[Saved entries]

::::::

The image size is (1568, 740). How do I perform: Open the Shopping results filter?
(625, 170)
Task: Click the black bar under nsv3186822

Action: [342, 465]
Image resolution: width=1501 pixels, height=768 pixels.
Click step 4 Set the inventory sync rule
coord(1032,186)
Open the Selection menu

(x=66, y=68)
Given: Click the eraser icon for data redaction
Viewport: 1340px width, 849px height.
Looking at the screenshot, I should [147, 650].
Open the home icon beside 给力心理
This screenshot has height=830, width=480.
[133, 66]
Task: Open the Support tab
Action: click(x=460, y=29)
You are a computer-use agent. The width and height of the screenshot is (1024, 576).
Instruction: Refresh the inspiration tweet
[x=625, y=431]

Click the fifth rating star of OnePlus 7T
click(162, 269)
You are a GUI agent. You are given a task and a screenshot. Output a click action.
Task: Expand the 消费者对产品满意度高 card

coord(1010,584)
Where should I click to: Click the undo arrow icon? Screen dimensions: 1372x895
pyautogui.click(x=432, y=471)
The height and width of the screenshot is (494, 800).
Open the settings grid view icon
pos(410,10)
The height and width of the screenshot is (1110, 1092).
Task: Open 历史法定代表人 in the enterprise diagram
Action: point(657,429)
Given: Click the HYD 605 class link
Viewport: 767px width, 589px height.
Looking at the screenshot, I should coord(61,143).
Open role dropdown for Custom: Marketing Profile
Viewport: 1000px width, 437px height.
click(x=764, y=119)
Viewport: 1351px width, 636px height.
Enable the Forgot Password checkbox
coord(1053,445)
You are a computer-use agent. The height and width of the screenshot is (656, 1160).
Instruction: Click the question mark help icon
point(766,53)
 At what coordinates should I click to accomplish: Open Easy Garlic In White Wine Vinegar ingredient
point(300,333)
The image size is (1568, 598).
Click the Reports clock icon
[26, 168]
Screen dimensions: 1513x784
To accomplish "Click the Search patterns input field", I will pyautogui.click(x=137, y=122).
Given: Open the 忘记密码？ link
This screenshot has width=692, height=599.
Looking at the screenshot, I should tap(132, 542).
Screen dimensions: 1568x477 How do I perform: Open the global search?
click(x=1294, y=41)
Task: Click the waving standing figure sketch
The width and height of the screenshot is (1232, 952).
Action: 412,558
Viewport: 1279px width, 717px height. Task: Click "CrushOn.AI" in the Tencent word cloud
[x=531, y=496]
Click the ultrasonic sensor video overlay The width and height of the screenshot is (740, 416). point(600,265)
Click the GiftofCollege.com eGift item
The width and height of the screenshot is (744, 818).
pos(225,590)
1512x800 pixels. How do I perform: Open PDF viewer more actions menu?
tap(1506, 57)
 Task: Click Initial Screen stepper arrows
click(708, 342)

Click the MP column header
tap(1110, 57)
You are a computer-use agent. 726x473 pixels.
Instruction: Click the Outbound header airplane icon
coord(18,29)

::::::

== Task description ==
In the records above, find the line containing "Given: Open the 忘记密码？ link"; please retype it and every line after it through the last line, exactly and with nothing else.

== Completed exercise ==
Given: Open the 忘记密码？ link
This screenshot has width=692, height=599.
Looking at the screenshot, I should tap(132, 542).
Screen dimensions: 1568x477 How do I perform: Open the global search?
click(x=1294, y=41)
Task: Click the waving standing figure sketch
The width and height of the screenshot is (1232, 952).
Action: 412,558
Viewport: 1279px width, 717px height. Task: Click "CrushOn.AI" in the Tencent word cloud
[x=531, y=496]
Click the ultrasonic sensor video overlay The width and height of the screenshot is (740, 416). point(600,265)
Click the GiftofCollege.com eGift item
The width and height of the screenshot is (744, 818).
pos(225,590)
1512x800 pixels. How do I perform: Open PDF viewer more actions menu?
tap(1506, 57)
 Task: Click Initial Screen stepper arrows
click(708, 342)

Click the MP column header
tap(1110, 57)
You are a computer-use agent. 726x473 pixels.
Instruction: Click the Outbound header airplane icon
coord(18,29)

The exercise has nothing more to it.